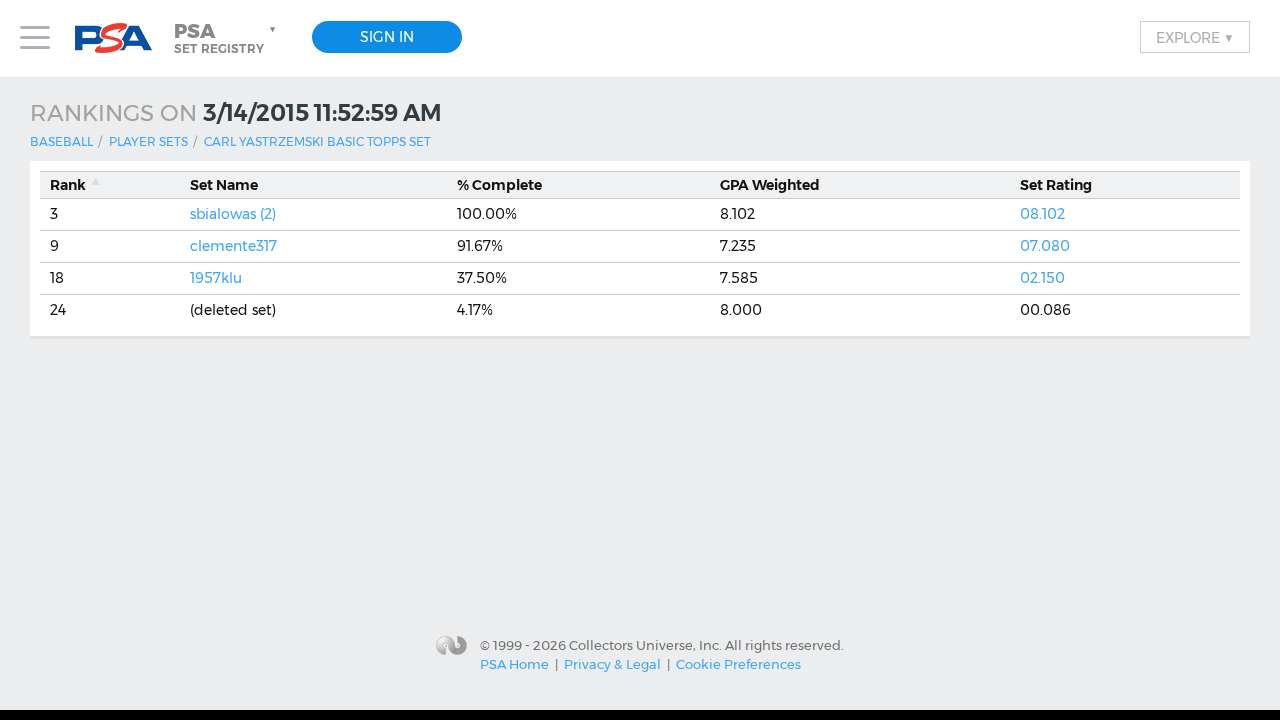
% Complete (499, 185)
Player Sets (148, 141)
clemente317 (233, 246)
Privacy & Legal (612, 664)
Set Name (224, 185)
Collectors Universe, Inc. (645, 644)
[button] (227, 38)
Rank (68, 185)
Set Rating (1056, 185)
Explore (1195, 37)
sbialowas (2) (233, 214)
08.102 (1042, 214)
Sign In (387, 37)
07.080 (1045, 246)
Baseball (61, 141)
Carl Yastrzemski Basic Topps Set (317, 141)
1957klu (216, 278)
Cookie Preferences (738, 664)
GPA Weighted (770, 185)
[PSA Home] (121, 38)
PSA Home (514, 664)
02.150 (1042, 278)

→ Task requirements:
What you should repeat exactly is the run of lines from the top of the listing above through the line with "Sign In (387, 37)", without pictures.

→ Output of the task:
% Complete (499, 185)
Player Sets (148, 141)
clemente317 (233, 246)
Privacy & Legal (612, 664)
Set Name (224, 185)
Collectors Universe, Inc. (645, 644)
[button] (227, 38)
Rank (68, 185)
Set Rating (1056, 185)
Explore (1195, 37)
sbialowas (2) (233, 214)
08.102 (1042, 214)
Sign In (387, 37)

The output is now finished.